Reduced management overhead: Encryption keys should be rotated regularly to mitigate the impact of any potential key compromise. A cloud key management solution allows organizations to automate key rotation and set expiration policies, improving their overall security posture.

Cloud key management models

BYOK

If an organization desires exclusive access to their data, they can implement a cloud key management solution known as bring-your-own-keys (BYOK). BYOK empowers organizations to generate and control their encryption keys, ensuring that they and they alone can access them. By deploying BYOK, organizations retain complete control over how their data is stored and accessed.

To illustrate, consider an organization running applications with a leading cloud service provider such as AWS, Azure, or GCP. These applications use encryption keys to run encryption algorithms, which convert data into encrypted, unreadable cipher-text for storage and transmission. Cloud service providers encrypt customer data within their infrastructure as a standard practice. The cloud providers retain access to the cloud encryption keys in this scenario. However, when an organization is dealing with highly sensitive data and wants additional privacy, BYOK is their best bet for key management.

Key administrator services

Key administrator services (sometimes called key agent services) are a great option for organizations that don’t have a dedicated key management team, or that simply have less experience managing keys. In this case, the organization would source out its key management operations to a trusted third party. The third party key administrator uses their own key management infrastructure to create, load, and manage keys on the organization’s behalf. This can also make it easier for an organization to reach compliance when the administrator uses highly compliant infrastructure to manage their keys.
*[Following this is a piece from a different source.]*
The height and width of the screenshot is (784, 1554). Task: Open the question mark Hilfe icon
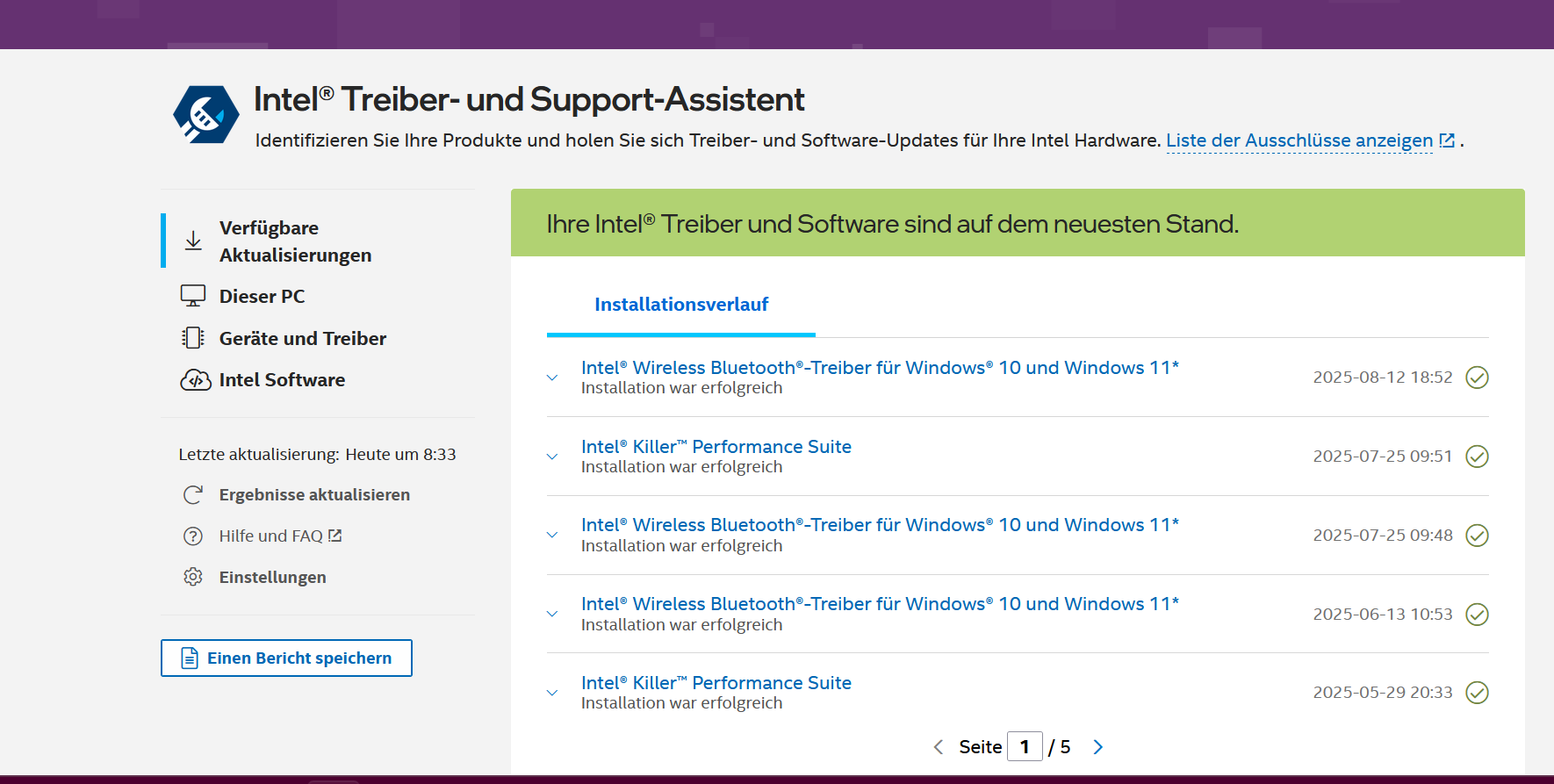(x=193, y=536)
Google cloud key management

External Key Management (EKM) is way of managing keys in the Google Cloud Platform (GCP). Google Cloud EKM enables organizations to use a third party to create, store, and manage keys in a separate environment from the cloud, enhancing data privacy, access control, and key provenance.

Client-side encryption (CSE) for Google Workspace is a cloud key management solution that is gaining traction. With CSE, data undergoes encryption within a user’s web browser before being transmitted to a cloud provider’s servers. The encrypted data is then stored, accessible solely to the organization implementing CSE. This is another key management solution that organizations trusted with highly sensitive data appreciate.

FAQ

How does cloud key management compare to on-premises solutions, and what are their respective benefits and drawbacks?
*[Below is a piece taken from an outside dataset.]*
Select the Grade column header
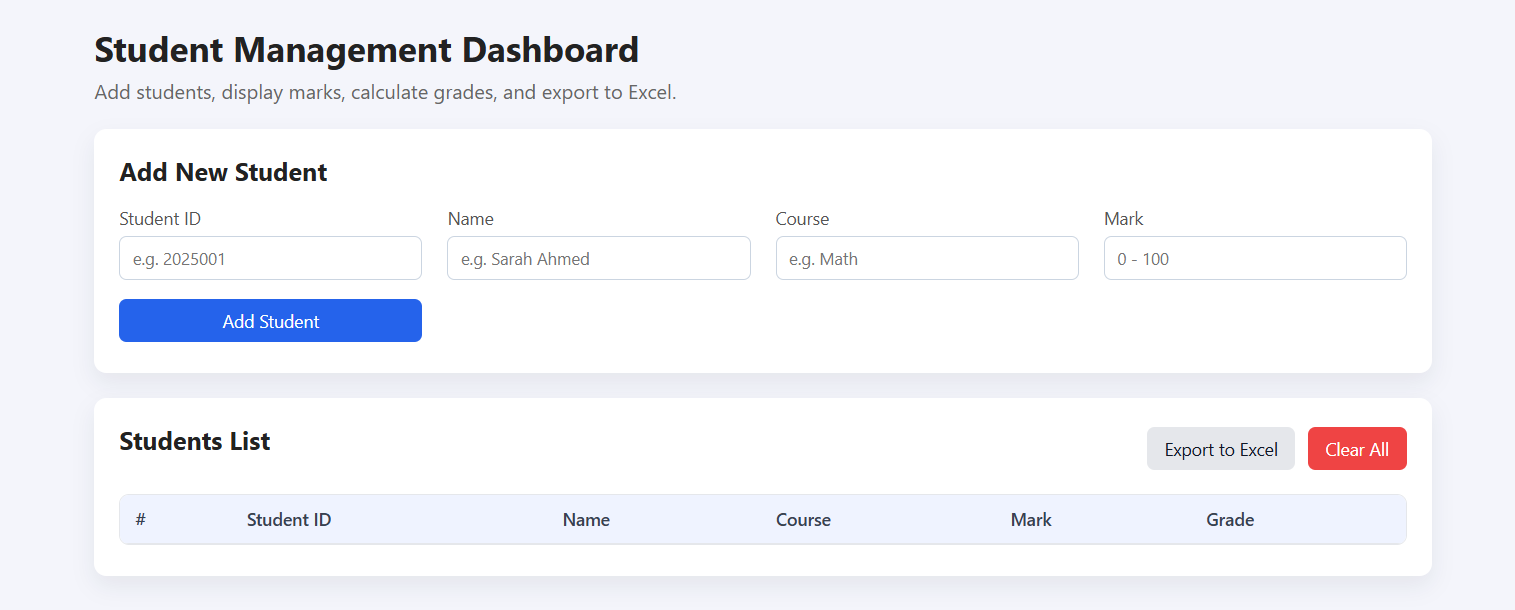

Cloud key management offers the advantage of scalability, flexibility, and reduced management overhead compared to traditional on-premises solutions. However, it also introduces new security risks related to data privacy and control. On-premises solutions provide more direct control over security measures but may lack the scalability and convenience of cloud-based systems.

What are the key security risks in cloud key management, and how can they be mitigated?

Security risks in cloud key management include potential data breaches, unauthorized access to encryption keys, and compliance violations. These risks can be mitigated through measures such as robust access controls, encryption protocols, and regular audits of key management practices.

How do different cloud key management models impact data security, compliance, and efficiency?

Different cloud key management models, such as BYOK or Google Cloud’s EKM, offer varying levels of control and convenience for organizations. BYOK provides exclusive control over encryption keys, while key administrator services offer outsourcing options for key management tasks. Google Cloud’s EKM enhances data privacy and control by enabling keys to be managed in a separate environment. Each model has implications for data security, compliance adherence, and operational efficiency, depending on the organization’s specific requirements and preferences.